By Bushra Begum
Beauty is much like clay. You can mold it into anything depending on your preference. People around the world have created their own definitions of beauty. Cultural perspectives might differ but despite differences, it is safe to say that we are pressured by our surroundings to define beauty for ourselves.
As an 18-year-old woman starting college, I challenged my peers’ definition of beauty by embracing the hijab.
My headscarf took the world by storm — my world. My friends tamed their thoughts replacing conversation with silence and awkwardness. I wondered if they still found me beautiful as the tight cloth covered every inch of my hair.
I recalled mornings prior to my decision where I would spend hours heating my hair with a straightener from Rite Aid. If it burned out, I would buy another one. I needed to enter my small, all girls, Catholic high school in The Bronx, with confidence. And of course good hair equals confidence. Shoving my hair in a scarf was never even a thought, let alone an option.
It took a large gathering of Muslims in New York to compel me that I could be beautiful even with a headscarf on. On July 19, 2014, I attended a protest on 42nd street to show support for mourning Palestinians. The Israel and Gaza conflict had resulted in the death of about 2,000 Palestinians and 70 Israelis. I sat in my pink bedroom watching videos of devastated children that became orphans instantly as airstrikes threatened their lives. Fathers and mothers fasted patiently during the month of Ramadan as death welcomed itself in their homes. The people of Palestine belong to my faith which made the connection intimate. Participating in the protest was the only way I could defend Palestinians from the comfort of my protected nation.
At the protest, I was in awe by the countless people who belonged to my faith — especially the women that wore headscarves. I was mesmerized by everyone’s ability to make a fashion statement despite covering their hair. To show respect, I placed a scarf on my head as well. Later that week, I decided to join my fellow Muslim sisters to embrace a precious part of my identity.
College came in less than a month. As I stood in front of the mirror, deliberating the first day of school, I asked myself, were normal people even exposed to Muslim looking people? Now that I started wearing hijab, was I supposed to act differently or act more Muslim than I already am? Should I filter my words and refrain from cursing? Was I supposed to stay quiet and be modest like a Bengali bride on her wedding day?
As these questions hovered over my mind, I avoided one particular question. Did I still consider myself beautiful with my body covered from head to toe? I use to equate beauty with hair and the curves of body parts. Now, I had neither.
To my surprise, students at City College value individuality without prejudice. I was able to make Muslim and non-Muslim friends without feeling any less intact with my faith. I was astounded to find out about the Muslim Student Association on campus and learn that the Wingate basement serves as a prayer space. Needless to say, City College made my transition much easier due to the large Muslim population on campus. It taught me that faith doesn’t blind you. It inspires you, when used in the right way: to be successful in every aspect of your life whether it’s academics, social, or even physical.

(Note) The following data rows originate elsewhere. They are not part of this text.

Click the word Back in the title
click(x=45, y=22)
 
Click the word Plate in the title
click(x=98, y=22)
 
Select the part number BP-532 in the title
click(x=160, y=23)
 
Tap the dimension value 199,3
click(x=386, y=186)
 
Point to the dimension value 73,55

Gradually, my description of beauty changed from physical appearance to more of an abstract idea. I found beauty in the way I spoke to people, my personality and my smile. Most importantly, I found beauty in my faith. I found beauty in my willingness to follow through even when the media dragged Islam through dirt. I found beauty in forgiving others as the Prophet Muhammed (peace be upon him) forgave his neighbor for throwing stones at him. My religion taught me that beauty is not temporary but correlated to eternity. Thus, I started perfecting my soul instead of perfecting my appearance.
The word oppression is not easy on the tongue; it can act as a pinch of alcohol ruining a glass of milk. Often times, people who choose not to understand Muslim women find comfort in using “oppressed” to describe us. Ironically, choice is the backbone for my decision to wear headscarf. In my definition, oppression is allowing mainstream media to dictate beauty based on a woman’s wardrobe. Because of such expectation, non-Muslim women are compelled to dress accordingly to the latest fashion trends. Islam, on the other hand, doesn’t have high expectations on a woman’s choice of clothing, except that they dress modestly. Covering up takes away attention from the body while focusing on a woman’s mind, personality, and abilities to make a stance.